Session II: Polyethylene Wear

Polyethylene wear has been the limiting factor to the long-term success of total knee arthroplasty from the time of its inception. Unlike the highly congruent ball and socket articulation in the hip, the geometry and articulation of the knee is complex. As engineers began to design implants for knee arthroplasty, they recognized from the outset that wear was likely to be a limiting factor in total knee arthroplasty because of the reduced contact area and high stresses on the polyethylene. Therefore, the early designs of the 1970s were single axis, highly congruent implants, designed to avoid excessive wear from high contact stresses. Triplaner motion was limited by the implants themselves, not by the soft tissues of the knee. Because stresses were concentrated primarily at the fixation interface, implant designs such as the polycentric (gunston) knee, the Geomedic (Howmedica, Rutherford, NJ), and hinged devices, had unacceptably high rates of aseptic loosening. ^6,7,9,13

Problems with loosening in the first generation of knee arthroplasty components limited interest in total knee arthroplasty except for among elderly patients and patients with low physical demands, such as those with rheumatoid arthritis. To address the issue of loosening, condylar designs were introduced in the late 1970s. These implants placed less stress on the fixation interface and allowed more freedom of motion between the knee components. Success with less congruent, condylar-shaped components, such as the Total Condylar Knee (Howmedica), increased the interest in total knee arthroplasty for patients with gonarthrosis ¹²; however, function was limited, primarily because of restricted knee flexion. With the concept of improving knee flexion by enhancing femoral rollback, manufacturers introduced the Insall-Burstein posterior-stabilized knee replacement (Zimmer, Warsaw, IN). Excellent results with improved knee flexion and excellent durability were achieved with this nonmodular implant. ^14,15

At this point in the evolution of knee implants, the results after total knee arthroplasty were so good that clinicians reported lower wear rates with total knee arthroplasties than with total hip arthroplasties. ¹⁴ Despite the recognized higher contact stresses in knees, these implants had numerous common features that contributed to low wear rates and rare wear-related problems such as osteolysis. During this time, the components were nonmodular, either all-polyethylene or compression molded one-piece components. The polyethylene thickness of the tibial component was 8-mm or greater and the implants were sterilized with ethylene oxide, a method that did not create free radicals and the potential for polyethylene oxidation. Because these components were moderately congruent and curved in the coronal and sagittal planes, contact stresses were acceptable.

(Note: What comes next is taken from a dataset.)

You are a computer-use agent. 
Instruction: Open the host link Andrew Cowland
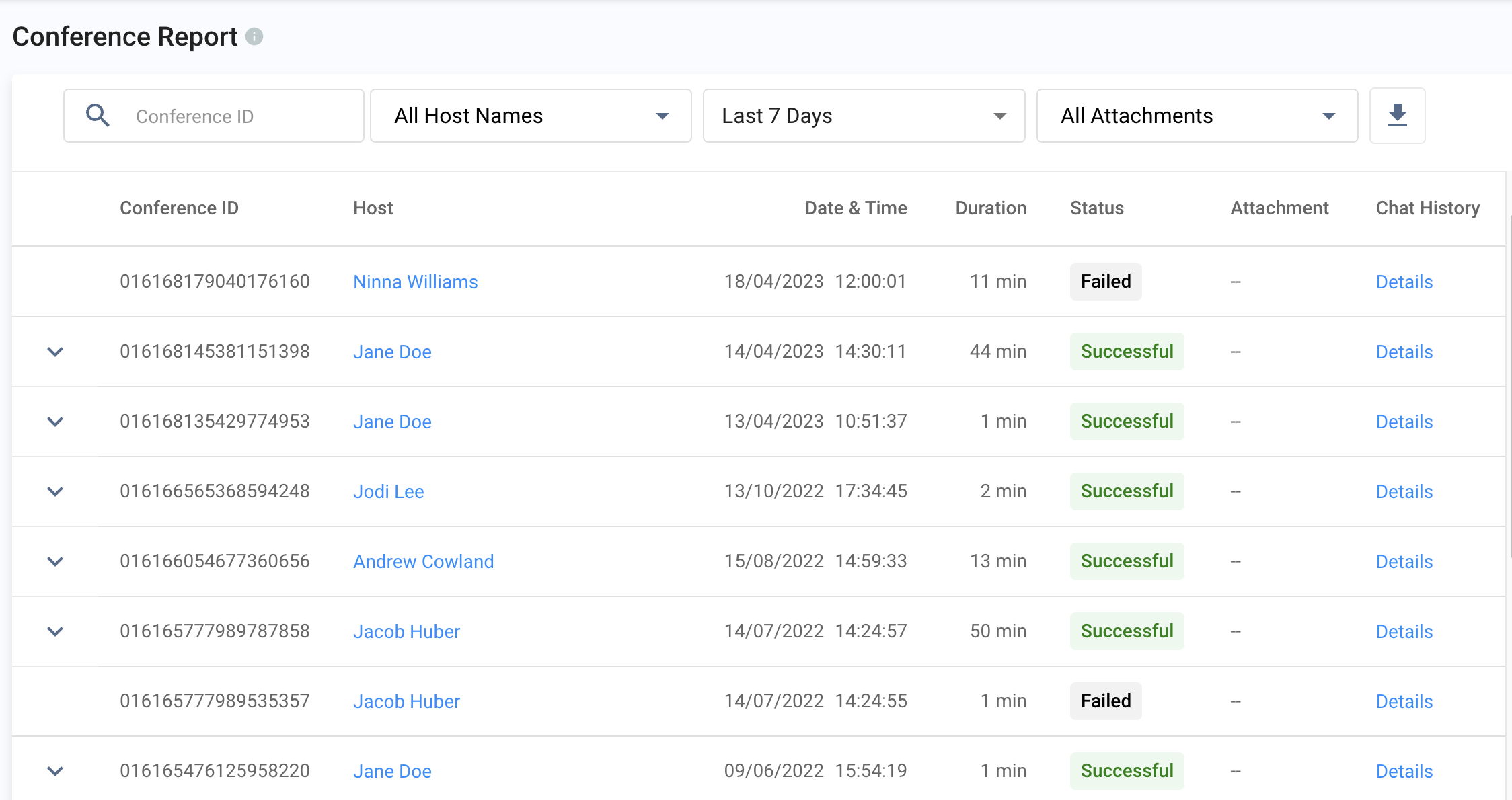click(423, 561)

Although clinical reports were comparable with the best reports with hip implants, retrieval studies were not as favorable. ⁸ Investigators reported greater wear rates with retrieved total knee components than with retrieved hip components. ⁵ In addition, the modes of wear were different. In the knee components, a common mode of wear included pitting and, in some instances, late onset delamination. This supported the hypothesis that wear of knee implants included fatigue wear because of contact stresses that exceeded the yield strength of polyethylene. Imbedded cement debris and abrasions in the polyethylene commonly were found in the retrieved knee components, confirming that surgical technique is more important for minimizing wear in total knee arthroplasty than in total hip arthroplasty.

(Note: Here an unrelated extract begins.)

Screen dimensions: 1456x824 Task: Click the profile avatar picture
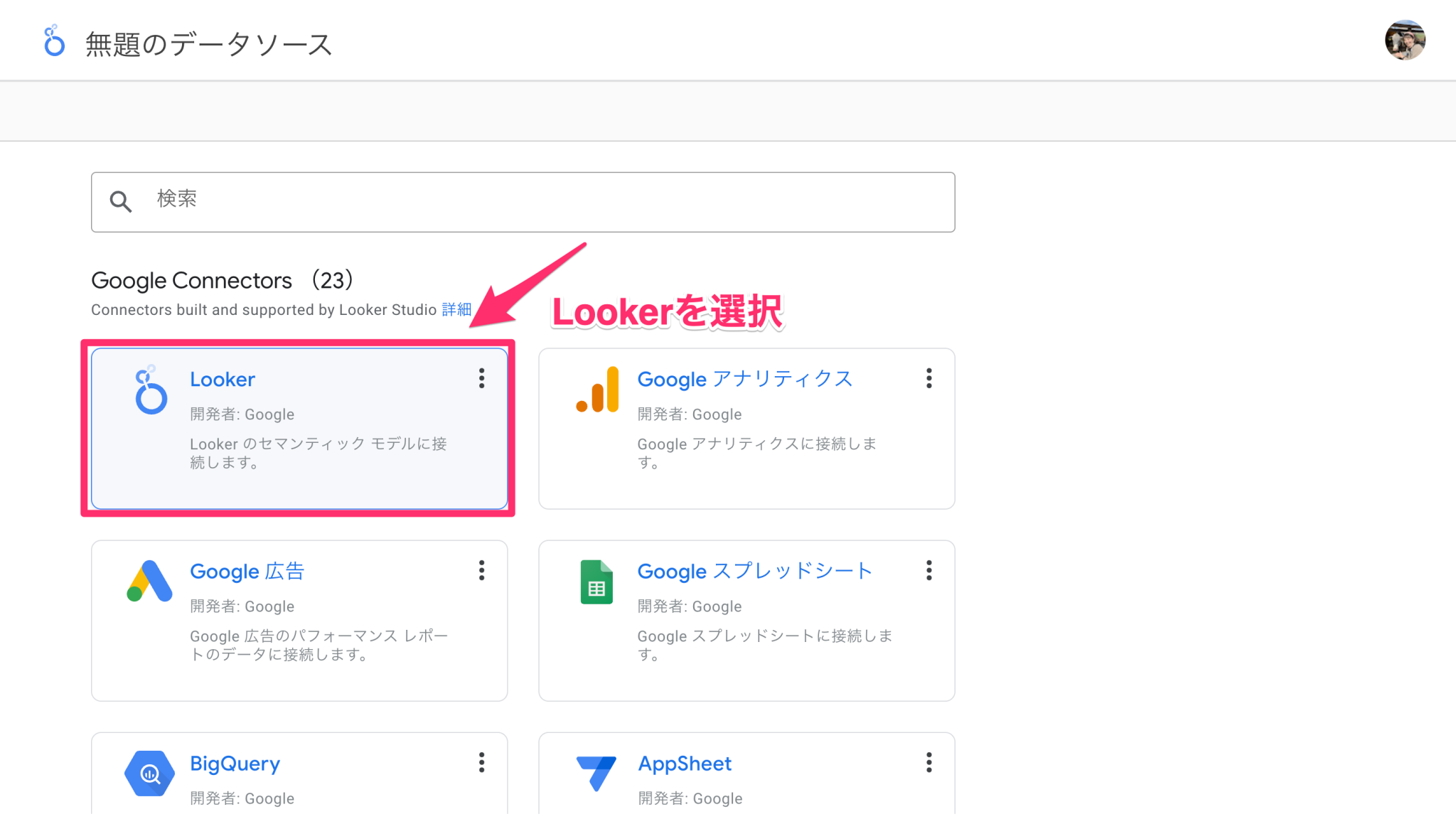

By 1990, osteolysis had not presented as a clinical problem. Aseptic loosening continued to be the major cause of failure with the moderately congruent, condylar knee designs. To address failure by aseptic loosening, implants were made less congruent in the early 1980s to allow even more triplaner motion. These implants essentially were flat-on-flat in the coronal and the sagittal planes, and relied more on ligamentous support and ligament balancing to provide knee stability. Only the central eminence, or the nonarticulating central region of the tibial tray, provided resistance to subluxation. An advantage of such a design was that components of different sizes could be used on the femur and the tibia. A disadvantage with less congruent designs was that acceptable knee stability was more dependent on surgical technique.

To address the issue of aseptic loosening and improve fixation, metal-backing and modularity of the tibial component were introduced, but at the expense of thinner polyethylene. Metal-backing provided a means of augmenting the cementless tibial component fixation with cancellous screws to provide additional stability. The metal-backed tray design also created the opportunity to use polyethylene inserts of different thickness with varying degrees of constraint. The orthopaedic community readily accepted these design changes. However, from a wear standpoint, these changes were a compromise.